Personally I've never liked pipes outside of scripting one-offs because I've found them difficult to read. This is because in languages like R argument order can have meaning.
Even if the piped argument goes in a certain location by default, it still creates an exception to all the other arguments' syntax, which adds another layer of complexity.
I guess at heart lisp syntax has always made the most intuitive sense to me personally. algol/c does as well, but the more you mix them the more I tend to dislike it.
I guess pipes always feel like you're "proceduralizing" functional constructs, which makes things more murky (although maybe that reflects some deep equivalence between the two?)
This is just my personal preference, and in an R context. I could be convinced differently. Part of it too is I feel like R is fragmenting by lots of defacto standards, and not in desirable ways. I increasingly find myself wanting to use other languages, even more so than in the past.

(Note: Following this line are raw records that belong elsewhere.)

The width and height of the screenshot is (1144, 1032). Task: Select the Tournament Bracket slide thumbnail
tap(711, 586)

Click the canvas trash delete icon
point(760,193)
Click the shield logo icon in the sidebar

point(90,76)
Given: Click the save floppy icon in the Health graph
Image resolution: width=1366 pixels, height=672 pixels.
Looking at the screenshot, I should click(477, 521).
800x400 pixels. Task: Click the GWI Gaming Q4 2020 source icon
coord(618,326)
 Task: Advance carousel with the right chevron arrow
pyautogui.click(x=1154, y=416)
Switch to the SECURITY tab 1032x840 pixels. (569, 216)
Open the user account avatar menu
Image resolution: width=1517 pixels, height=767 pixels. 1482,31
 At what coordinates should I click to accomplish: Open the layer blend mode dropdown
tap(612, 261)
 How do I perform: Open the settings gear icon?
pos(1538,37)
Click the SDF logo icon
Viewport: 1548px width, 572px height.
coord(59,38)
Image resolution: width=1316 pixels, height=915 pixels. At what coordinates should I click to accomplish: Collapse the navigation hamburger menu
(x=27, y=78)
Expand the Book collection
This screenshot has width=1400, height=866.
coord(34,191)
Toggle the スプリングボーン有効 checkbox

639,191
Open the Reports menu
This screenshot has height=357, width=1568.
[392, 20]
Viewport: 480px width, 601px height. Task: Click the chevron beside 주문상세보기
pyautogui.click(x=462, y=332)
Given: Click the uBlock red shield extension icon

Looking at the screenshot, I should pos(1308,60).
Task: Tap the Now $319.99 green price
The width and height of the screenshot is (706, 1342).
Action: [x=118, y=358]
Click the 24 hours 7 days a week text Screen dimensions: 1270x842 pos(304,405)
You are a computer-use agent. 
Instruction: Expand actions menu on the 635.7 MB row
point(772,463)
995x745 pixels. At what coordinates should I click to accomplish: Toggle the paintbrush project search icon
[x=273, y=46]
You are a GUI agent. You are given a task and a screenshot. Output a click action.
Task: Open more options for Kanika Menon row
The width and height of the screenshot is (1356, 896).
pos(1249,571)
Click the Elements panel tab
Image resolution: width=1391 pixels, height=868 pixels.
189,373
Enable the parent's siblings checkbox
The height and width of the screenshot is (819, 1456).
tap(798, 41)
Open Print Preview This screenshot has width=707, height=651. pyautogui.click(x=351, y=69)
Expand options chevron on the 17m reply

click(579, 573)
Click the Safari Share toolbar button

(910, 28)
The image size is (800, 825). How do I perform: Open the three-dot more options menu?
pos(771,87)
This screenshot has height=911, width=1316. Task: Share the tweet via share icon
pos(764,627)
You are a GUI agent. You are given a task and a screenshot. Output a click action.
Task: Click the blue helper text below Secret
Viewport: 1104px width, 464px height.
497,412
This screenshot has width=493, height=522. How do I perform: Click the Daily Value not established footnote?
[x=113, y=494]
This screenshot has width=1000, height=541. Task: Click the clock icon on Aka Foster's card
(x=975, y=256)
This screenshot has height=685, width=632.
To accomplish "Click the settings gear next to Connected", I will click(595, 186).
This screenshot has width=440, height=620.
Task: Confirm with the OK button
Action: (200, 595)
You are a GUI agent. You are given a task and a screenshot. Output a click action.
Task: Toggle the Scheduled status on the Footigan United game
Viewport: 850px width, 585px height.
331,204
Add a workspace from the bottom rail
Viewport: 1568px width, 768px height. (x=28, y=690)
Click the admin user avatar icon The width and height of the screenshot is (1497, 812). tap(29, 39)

I agree. The goal of these efforts seems to be to make r less idiomatic, more “tidy”.
They do this by introducing new idioms. Granted they are idioms that if every r user would adopt 100% and all older code were rewritten 100% would in fact make the language more tidy. But that will never happen. So it ultimately is counterproductive imo. If I want to write concise shell style pipelines for data analysis I could use awk. If I wanted readability I could use python. Don’t try to cram all of those things into Posit/r.
According to the tidyverse style guide, using magrittr's pipe assignment operator %<>% (also mentioned in the blog post), should actually be avoided. I guess because it makes code reading harder.
It also makes the testing of the right hand side of the pipe rather difficult
a <- a |> mean()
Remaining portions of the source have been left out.